SINGAPORE- Middle East crude benchmarks Oman and Dubai were mixed on Thursday, with trading activity largely muted as market participants awaited the release of fresh monthly official selling prices (OSPs) from producers.

Dubai, as quoted by price-reporting agency S&P Global Platts, fell in September to an average of $41.495 a barrel, the lowest since June. 

 

ASIA-PACIFIC CRUDE:

The OSP of a basket of September-loading Malaysian crude oil grades OSP/MY has been set at $44.21 a barrel, down $4.16 a barrel from $48.37 for August, Malaysian state oil firm Petronas said in a pricing document released on Thursday. 

 

 

NEWS

BP has terminated four trading and operations staff responsible for Chinese crude oil sales as a result of an internal investigation into trades with Singapore's Hontop Energy, three people familiar with the matter said. 

Russian oil and gas condensate production edged up to 9.93 million barrels per day (bpd) from an average of 9.86 million bpd in August, two sources familiar with the preliminary data told Reuters.

OPEC oil output has risen for a third month in September, a Reuters survey found, as a restart of some Libyan installations and higher Iranian exports offset strong adherence by other members to an OPEC-led supply cut deal. 

U.S. crude stocks and distillate inventories fell in the latest week as refiners picked up processing rates, though fuel demand weakened, the Energy Information Administration said on Wednesday.

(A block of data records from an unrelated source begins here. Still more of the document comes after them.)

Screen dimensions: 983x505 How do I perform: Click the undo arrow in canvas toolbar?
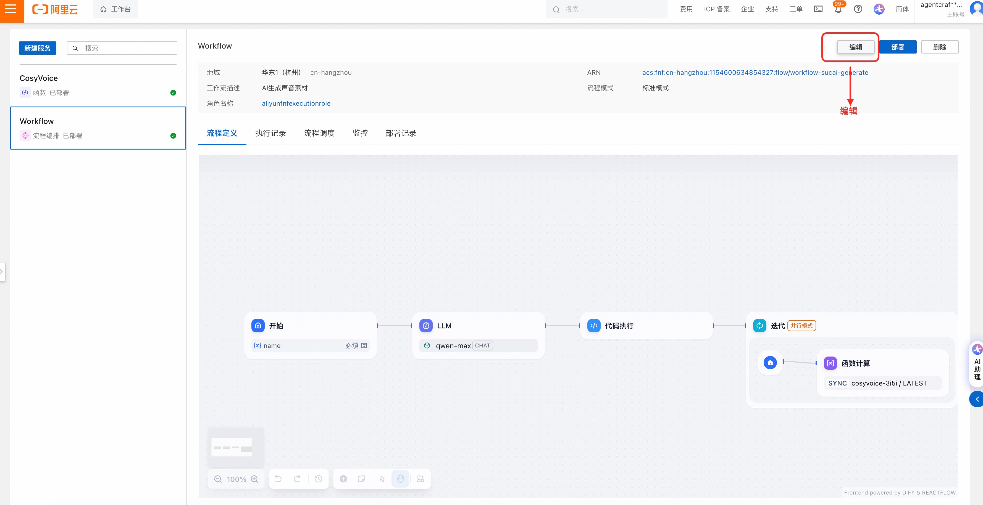click(x=278, y=479)
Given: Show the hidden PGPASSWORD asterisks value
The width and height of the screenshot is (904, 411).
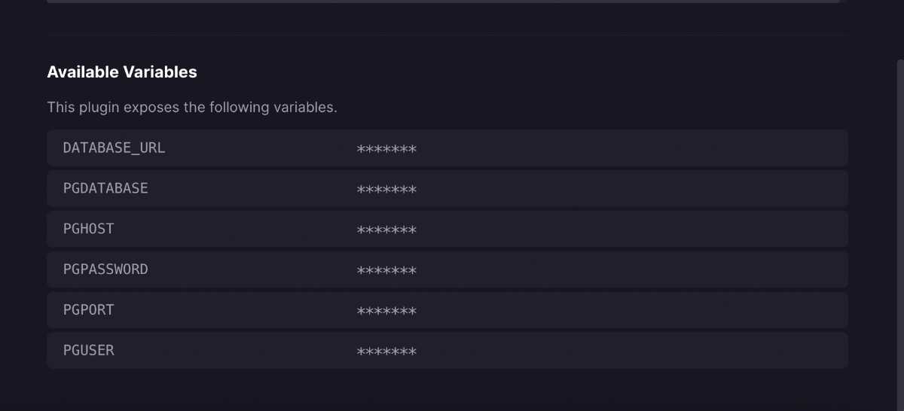Looking at the screenshot, I should pos(386,271).
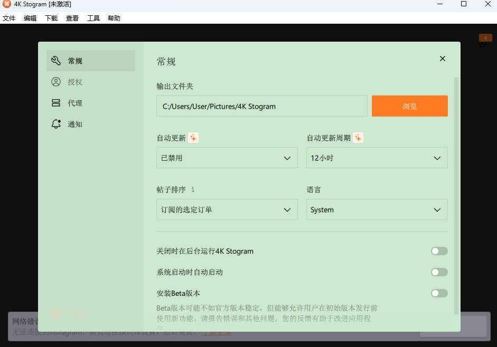This screenshot has width=497, height=347.
Task: Click the 了解更多 link in network error message
Action: [x=217, y=333]
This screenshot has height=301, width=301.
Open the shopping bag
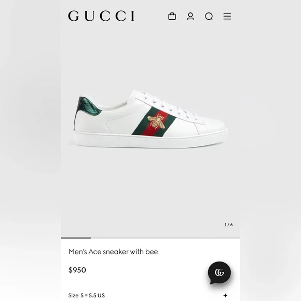pyautogui.click(x=172, y=16)
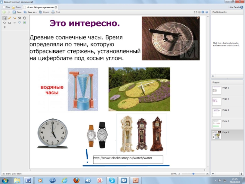The height and width of the screenshot is (184, 245).
Task: Select the Page 3 thumbnail
Action: (217, 113)
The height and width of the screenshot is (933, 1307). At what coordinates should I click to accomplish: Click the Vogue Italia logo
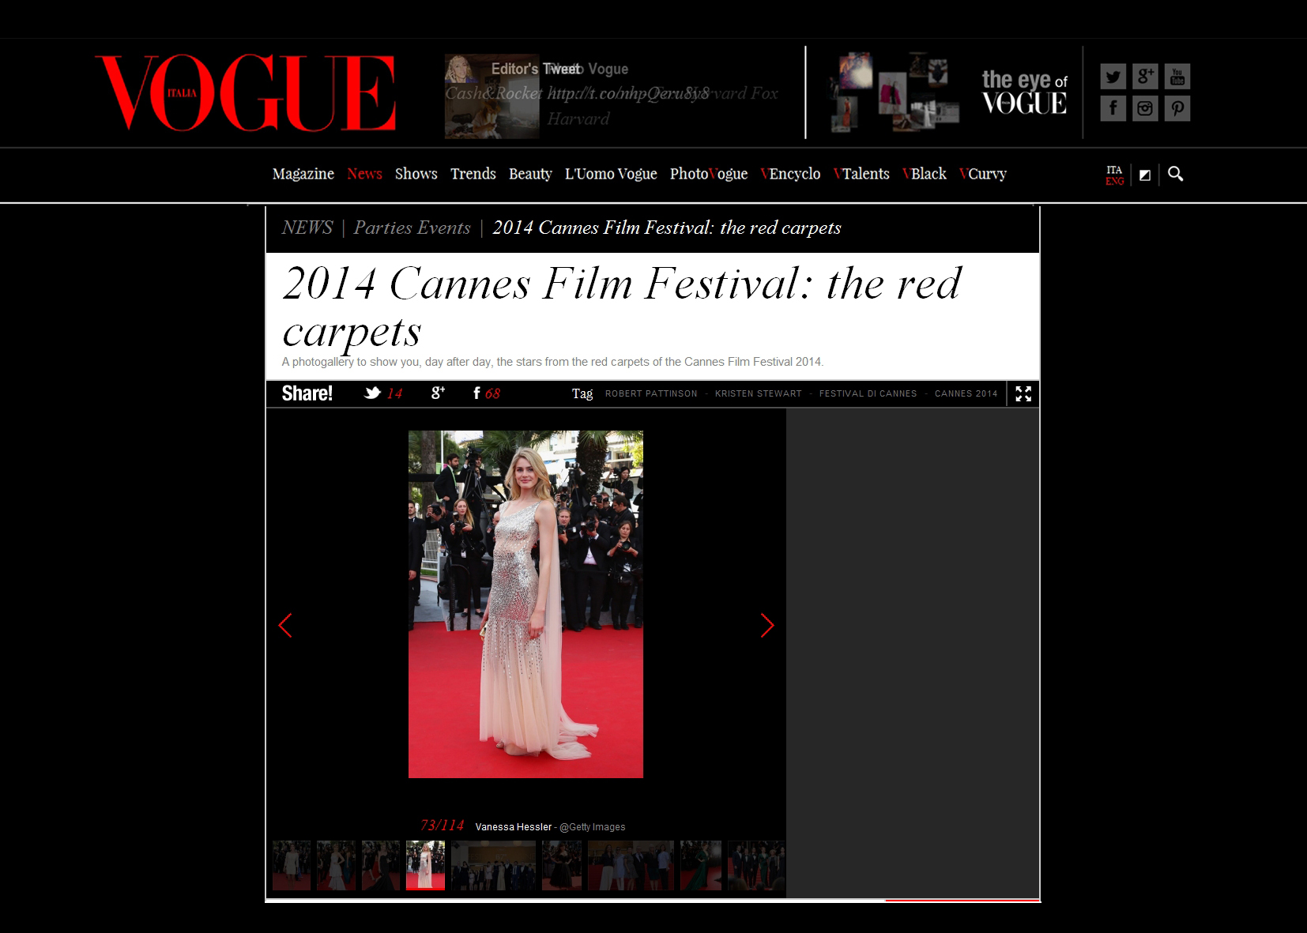point(246,92)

Marathon Petroleum Corp, the top U.S. oil refiner, is cutting 12% of its workforce amid continued declines in fuel consumption due to the COVID-19 pandemic, it said on Wednesday.

South Korea's September crude oil imports fell 2.2% to 77.6 million barrels from a year earlier, preliminary data from the Ministry of Trade, Industry and Energy showed on Thursday.